--- START ---

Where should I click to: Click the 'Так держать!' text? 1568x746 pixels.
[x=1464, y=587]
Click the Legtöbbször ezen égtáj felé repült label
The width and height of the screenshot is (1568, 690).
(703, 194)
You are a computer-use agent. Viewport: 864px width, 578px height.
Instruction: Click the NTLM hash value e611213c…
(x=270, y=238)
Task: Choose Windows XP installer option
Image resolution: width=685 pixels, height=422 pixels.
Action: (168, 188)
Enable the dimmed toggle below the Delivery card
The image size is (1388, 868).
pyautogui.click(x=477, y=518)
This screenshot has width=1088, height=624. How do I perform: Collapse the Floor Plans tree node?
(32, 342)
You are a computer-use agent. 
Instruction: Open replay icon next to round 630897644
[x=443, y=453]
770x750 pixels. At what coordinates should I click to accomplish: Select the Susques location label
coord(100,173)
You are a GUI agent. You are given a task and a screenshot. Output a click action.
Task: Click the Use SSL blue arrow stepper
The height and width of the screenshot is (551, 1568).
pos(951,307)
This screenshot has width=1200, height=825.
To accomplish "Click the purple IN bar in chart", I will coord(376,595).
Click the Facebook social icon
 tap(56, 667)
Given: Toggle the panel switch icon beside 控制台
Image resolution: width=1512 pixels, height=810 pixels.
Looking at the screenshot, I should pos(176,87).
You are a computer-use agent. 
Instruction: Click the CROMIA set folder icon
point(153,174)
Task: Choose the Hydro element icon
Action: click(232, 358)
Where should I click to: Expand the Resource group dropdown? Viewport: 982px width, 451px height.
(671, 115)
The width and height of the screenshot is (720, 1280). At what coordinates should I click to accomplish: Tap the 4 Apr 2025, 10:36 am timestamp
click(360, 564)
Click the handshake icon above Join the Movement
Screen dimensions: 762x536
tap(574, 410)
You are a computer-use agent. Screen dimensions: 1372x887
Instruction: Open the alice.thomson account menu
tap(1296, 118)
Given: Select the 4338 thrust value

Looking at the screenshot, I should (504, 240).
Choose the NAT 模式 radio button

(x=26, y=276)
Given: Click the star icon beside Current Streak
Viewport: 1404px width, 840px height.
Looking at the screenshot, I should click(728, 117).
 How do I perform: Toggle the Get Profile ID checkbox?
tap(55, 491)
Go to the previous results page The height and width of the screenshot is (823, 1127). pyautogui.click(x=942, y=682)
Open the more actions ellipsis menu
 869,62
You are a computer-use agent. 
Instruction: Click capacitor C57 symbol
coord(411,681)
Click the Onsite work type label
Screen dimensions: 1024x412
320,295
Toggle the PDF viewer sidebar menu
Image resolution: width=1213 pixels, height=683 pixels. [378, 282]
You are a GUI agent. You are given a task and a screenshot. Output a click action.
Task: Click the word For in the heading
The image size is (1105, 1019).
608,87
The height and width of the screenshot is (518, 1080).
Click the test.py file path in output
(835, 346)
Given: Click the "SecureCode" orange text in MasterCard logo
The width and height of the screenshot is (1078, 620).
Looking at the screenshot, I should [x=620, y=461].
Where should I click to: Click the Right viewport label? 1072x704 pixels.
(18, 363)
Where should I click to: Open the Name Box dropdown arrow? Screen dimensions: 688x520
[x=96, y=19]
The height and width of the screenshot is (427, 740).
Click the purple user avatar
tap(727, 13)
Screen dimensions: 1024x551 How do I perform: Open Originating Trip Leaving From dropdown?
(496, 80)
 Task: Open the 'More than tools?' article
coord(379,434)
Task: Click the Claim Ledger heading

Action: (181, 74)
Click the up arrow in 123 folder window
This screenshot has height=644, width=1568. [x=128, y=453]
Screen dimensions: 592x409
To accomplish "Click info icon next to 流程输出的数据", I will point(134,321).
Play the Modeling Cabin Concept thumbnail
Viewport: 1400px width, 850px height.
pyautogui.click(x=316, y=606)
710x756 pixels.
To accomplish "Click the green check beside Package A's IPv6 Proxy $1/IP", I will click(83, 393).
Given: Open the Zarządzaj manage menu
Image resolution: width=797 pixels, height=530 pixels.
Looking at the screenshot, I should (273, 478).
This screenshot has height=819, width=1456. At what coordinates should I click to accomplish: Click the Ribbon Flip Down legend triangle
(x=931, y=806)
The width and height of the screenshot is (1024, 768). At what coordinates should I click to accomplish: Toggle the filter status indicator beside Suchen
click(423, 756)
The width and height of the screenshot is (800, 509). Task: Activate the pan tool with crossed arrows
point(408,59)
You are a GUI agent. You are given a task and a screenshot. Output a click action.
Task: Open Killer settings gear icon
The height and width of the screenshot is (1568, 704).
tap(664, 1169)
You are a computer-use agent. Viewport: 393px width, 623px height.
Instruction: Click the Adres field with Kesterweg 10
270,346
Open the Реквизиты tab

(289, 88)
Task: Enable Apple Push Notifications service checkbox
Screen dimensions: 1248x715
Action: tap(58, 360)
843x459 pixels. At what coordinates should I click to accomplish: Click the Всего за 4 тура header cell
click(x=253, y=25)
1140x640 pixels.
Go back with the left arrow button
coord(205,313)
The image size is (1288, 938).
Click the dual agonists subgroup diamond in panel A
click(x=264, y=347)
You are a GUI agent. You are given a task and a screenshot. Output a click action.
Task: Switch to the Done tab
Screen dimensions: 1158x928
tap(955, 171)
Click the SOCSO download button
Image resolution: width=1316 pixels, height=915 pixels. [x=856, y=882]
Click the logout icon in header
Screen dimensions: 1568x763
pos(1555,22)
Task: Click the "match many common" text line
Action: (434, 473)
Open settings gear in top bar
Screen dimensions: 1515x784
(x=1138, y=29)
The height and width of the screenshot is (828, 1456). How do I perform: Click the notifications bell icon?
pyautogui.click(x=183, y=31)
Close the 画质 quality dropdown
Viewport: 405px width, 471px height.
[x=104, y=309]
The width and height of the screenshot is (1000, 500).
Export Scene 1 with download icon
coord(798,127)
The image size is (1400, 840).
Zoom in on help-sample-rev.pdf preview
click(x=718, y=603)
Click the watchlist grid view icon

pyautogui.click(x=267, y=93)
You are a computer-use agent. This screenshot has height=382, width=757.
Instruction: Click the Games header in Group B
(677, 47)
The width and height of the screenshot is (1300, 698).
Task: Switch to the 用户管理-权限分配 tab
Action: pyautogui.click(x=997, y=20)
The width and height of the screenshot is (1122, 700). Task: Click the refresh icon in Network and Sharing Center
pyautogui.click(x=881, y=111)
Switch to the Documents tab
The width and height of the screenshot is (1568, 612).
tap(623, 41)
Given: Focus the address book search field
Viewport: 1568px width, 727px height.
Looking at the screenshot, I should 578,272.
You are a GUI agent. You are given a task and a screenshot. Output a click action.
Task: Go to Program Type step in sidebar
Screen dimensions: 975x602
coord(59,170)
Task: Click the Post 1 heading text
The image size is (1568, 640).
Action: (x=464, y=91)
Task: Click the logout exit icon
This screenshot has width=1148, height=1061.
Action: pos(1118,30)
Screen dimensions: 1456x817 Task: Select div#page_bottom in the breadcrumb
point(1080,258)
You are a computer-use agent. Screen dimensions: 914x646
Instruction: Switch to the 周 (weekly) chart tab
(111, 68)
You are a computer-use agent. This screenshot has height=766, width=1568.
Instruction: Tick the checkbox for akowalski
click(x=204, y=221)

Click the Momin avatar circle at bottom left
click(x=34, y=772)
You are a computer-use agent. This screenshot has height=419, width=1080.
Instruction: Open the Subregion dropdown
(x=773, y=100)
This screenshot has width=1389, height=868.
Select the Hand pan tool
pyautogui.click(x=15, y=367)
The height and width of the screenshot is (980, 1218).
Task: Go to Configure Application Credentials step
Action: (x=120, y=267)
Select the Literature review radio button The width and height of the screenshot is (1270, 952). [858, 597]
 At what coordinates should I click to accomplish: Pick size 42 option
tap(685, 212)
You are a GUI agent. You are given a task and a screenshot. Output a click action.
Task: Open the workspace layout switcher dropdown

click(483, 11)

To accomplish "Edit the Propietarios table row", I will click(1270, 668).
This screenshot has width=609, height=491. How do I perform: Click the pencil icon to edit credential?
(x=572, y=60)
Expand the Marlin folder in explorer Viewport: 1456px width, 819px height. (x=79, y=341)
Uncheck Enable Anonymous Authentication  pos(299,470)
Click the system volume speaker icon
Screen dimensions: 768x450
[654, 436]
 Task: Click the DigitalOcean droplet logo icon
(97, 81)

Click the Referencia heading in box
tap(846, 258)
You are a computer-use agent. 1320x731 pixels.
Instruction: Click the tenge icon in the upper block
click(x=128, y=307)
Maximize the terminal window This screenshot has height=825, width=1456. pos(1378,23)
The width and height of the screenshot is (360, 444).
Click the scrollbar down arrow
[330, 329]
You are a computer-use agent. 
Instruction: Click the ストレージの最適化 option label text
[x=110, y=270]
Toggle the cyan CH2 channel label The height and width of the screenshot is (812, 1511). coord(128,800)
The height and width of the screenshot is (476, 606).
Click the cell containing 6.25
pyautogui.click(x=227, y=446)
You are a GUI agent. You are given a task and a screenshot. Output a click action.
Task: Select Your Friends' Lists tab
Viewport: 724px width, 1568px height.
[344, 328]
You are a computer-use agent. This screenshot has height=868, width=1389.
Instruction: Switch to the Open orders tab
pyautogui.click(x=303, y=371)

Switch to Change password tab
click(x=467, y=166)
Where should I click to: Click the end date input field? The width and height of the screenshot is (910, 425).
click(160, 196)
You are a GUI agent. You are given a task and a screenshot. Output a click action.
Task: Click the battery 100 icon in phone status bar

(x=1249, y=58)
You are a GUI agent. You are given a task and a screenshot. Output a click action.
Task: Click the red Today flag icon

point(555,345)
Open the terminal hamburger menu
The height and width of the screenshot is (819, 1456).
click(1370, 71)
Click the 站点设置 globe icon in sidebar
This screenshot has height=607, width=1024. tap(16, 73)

--- END ---

• AIM OF THE TASK:
Copy out the records unchanged, starting with the line that contains "Switch to Change password tab" and continuing through the line that contains "(x=1249, y=58)".

• SOLVED EXERCISE:
Switch to Change password tab
click(x=467, y=166)
Where should I click to: Click the end date input field? The width and height of the screenshot is (910, 425).
click(160, 196)
You are a GUI agent. You are given a task and a screenshot. Output a click action.
Task: Click the battery 100 icon in phone status bar

(x=1249, y=58)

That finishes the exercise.